**WORK TO COMPLETE**: Quote the passage of the forum thread on bird roundups word for word, beginning at the words "We captured some" and stopping after "the pond unharmed.".

Dustin - sorry it took so long to reply. I've been out of town. To answer your question - yes, I have been at the shop after everyone else is gone (I'm assuming you mean the USDA shop since the DWR guys pulling bird trailers don't go back to any shop. They take the birds straight to the marsh, and before you ask -yes I've gone to the marsh with the birds so I'm positive that birds don't get whacked there either). STEVO's post is correct so I won't bother restating the same thing...well with one clarification. They don't reband (i.e. new band) the recaps. They just record the old band info and resex them. It's for tracking, not hitlist, purposes.


----------



## dkhntrdstn (Sep 7, 2007)

wingmanck said:


> Dustin - sorry it took so long to reply. I've been out of town. To answer your question - yes, I have been at the shop after everyone else is gone (I'm assuming you mean the USDA shop since the DWR guys pulling bird trailers don't go back to any shop. They take the birds straight to the marsh, and before you ask -yes I've gone to the marsh with the birds so I'm positive that birds don't get whacked there either). STEVO's post is correct so I won't bother restating the same thing...well with one clarification. They don't reband (i.e. new band) the recaps. They just record the old band info and resex them. It's for tracking, not hitlist, purposes.


Not a proublom. Then they have changed they way they are doing it. because the year I helped we put them in a differnt cage if they ahve been cought befor. If that the case im gkad to hear that thye are no longer doing that.


----------



## Mojo1 (Sep 8, 2007)

STEVO said:


> From what I understand, the only birds that get the ax are the Domestics and cross breeds they catch.


We captured some of those and let them loose on the spot without banding, or sexing, last I saw of them was they were back swimming in the pond unharmed.


----------



## wingmanck (Sep 7, 2007)

Thanks Mojo. I meant to clarify that as well. In past years, I know that if they got caught, the USDA guys would go Grim Reaper on 'em. I personally think that was a bunch of b.s. and (DISCLAIMER: just my opinion) I think basically everyone else, including the DWR, agreed, because I don't see it going on anymore during the urban round-ups. Instead, as Mojo said, they are immediately released, unharmed.

Are you gonna post any of those pics you took Mojo?


----------



## STEVO (Sep 13, 2007)

Mojo1 said:


> STEVO said:
> 
> 
> > From what I understand, the only birds that get the ax are the Domestics and cross breeds they catch.
> ...

**DATASET CONTENT**:
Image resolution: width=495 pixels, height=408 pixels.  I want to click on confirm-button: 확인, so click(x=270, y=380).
...
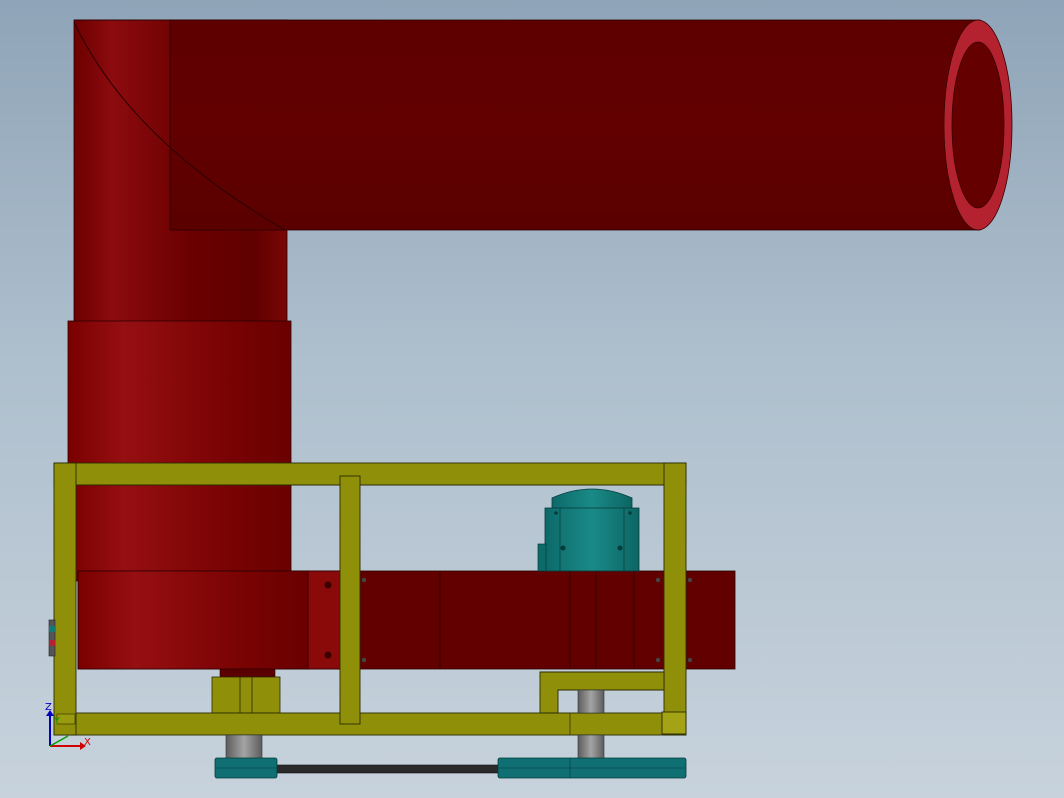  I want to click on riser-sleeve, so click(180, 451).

**ANSWER TO THIS PROBLEM**:
We captured some of those and let them loose on the spot without banding, or sexing, last I saw of them was they were back swimming in the pond unharmed.